JPH063381A - Adjusting device for power measuring instrument - Google Patents

Abstract

PURPOSE:To achieve an adjusting device for measuring instruments for power which dispenses with reading of much data and reduces time for adjusting the measuring instrument for power by reducing the number of measuring instruments including a low-distortion sinusoidal wave generator. CONSTITUTION:The title device for compensating the phase error of a measuring instrument by a compensation function stored in a storage element of the measuring instrument for power applies three types of sinusoidal waveform signals to a measuring instrument 50 for power successively while shifting the phase difference between voltage input and current input by 90 degrees each for a power supply 9, a signal source 6, a phase shifter 7, a voltmeter 8, a writer 13, and sinusoidal wave signals with two types of input frequencies, thus calculating the phase error between the voltage input and the current input according to a wattage operation output including phase error characteristics. A means for calculating the compensation coefficient of compensation function which is an equation of the first degree of input frequency from the phase error and two types of input frequencies and for storing the compensation coefficient of the calculated compensation function in the storage element of the measuring instrument for power is provided.

Description

Detailed Description of the Invention

[0001]

BACKGROUND OF THE INVENTION 1. Field of the Invention The present invention relates to a power meter using digital technology, and more particularly to a power meter adjusting device for correcting a phase error between an input voltage and an input current generated in an input transformer.

[0002]

2. Description of the Related Art FIG. 6 shows a block diagram of a conventional example. Figure 6
FIG. 6A is a power meter configured only with an analog circuit, and FIG. 6B is a power meter using a digital technique in the calculation part. In FIG. 6A, the signal line to be measured is often a high-voltage, large-current power supply line, and the input signal is insulated and stepped down by the transformer 1a and input to the analog arithmetic circuit 2. As for the output of the analog arithmetic circuit 2, the power value is displayed by the display means 3a. On the other hand, FIG. 6 (B)
In, the input signal is insulated and stepped down by the transformer 1b, input to the A / D converters 4a and 4b, and converted into a digital value. The outputs of the A / D converters 4a and 4b are input to the programmable digital calculator 5. The digital arithmetic unit 5 outputs the calculation result to the PWM (Pulse Width Modu
lation) After being converted into a signal such as a signal, it is sent to the display means 3b, and a power value, a voltage value, an effective current value, a reactive power, an apparent power,
Displays the phase angle, power factor, frequency, etc.

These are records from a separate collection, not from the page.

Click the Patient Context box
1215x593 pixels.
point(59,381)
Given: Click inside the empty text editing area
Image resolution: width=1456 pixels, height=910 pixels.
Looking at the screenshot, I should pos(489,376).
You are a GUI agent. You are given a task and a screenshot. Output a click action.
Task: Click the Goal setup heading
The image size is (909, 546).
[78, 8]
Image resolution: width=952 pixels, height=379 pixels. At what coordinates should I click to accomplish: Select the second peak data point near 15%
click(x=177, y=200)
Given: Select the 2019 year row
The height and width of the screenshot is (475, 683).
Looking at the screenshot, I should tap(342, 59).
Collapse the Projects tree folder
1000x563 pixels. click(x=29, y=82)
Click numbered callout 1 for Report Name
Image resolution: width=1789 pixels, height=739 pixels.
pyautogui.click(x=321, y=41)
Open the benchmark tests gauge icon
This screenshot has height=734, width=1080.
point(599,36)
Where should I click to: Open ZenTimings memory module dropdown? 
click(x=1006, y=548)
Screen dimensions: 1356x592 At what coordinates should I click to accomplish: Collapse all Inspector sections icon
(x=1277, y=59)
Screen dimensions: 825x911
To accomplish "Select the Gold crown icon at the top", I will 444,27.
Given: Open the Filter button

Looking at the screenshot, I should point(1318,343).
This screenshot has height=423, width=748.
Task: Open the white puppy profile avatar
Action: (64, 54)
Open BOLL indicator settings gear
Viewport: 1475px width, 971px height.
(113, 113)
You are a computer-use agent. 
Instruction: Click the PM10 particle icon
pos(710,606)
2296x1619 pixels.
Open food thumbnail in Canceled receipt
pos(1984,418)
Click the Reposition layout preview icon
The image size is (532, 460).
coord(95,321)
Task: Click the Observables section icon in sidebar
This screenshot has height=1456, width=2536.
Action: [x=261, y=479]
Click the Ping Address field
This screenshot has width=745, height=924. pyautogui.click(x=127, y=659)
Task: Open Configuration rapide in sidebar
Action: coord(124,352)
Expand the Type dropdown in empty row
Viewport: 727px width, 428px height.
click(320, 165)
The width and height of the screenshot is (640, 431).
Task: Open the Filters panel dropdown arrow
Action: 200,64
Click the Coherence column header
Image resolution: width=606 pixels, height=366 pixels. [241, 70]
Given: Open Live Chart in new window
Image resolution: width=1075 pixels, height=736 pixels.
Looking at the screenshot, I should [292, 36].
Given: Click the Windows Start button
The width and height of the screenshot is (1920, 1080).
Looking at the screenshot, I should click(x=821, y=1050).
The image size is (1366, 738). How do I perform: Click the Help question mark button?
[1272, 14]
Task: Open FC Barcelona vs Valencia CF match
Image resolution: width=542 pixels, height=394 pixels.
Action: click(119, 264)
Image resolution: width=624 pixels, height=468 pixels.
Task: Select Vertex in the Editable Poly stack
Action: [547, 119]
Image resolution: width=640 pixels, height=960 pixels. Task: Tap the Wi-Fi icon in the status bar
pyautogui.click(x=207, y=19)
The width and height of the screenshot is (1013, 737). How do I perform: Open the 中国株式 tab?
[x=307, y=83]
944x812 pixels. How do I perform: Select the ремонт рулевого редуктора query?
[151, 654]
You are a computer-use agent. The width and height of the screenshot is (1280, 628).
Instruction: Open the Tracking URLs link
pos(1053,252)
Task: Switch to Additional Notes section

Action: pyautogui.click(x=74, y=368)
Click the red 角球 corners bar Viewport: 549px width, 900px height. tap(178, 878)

Here, the above-mentioned transformers 1a and 1b are
It acts as a phase lead element between the primary side input and the secondary side output, and since the phase advance differs between voltage conversion and current conversion, a phase error occurs between the input voltage and the input current. Furthermore, this phase error is a function of the input frequency,
This phase error becomes a factor that reduces the accuracy of the entire power meter.

In the power meter using the analog circuit shown in FIG. 6A, a complicated circuit and a great amount of adjustment man-hours are required to accurately correct the phase error. Therefore, the power meter without the correction function is required. Most instruments. On the other hand, FIG.
In the power meter using the digital technique shown in (B), the circuit operation can be defined by the internal program, and the phase error can be corrected by the correction function.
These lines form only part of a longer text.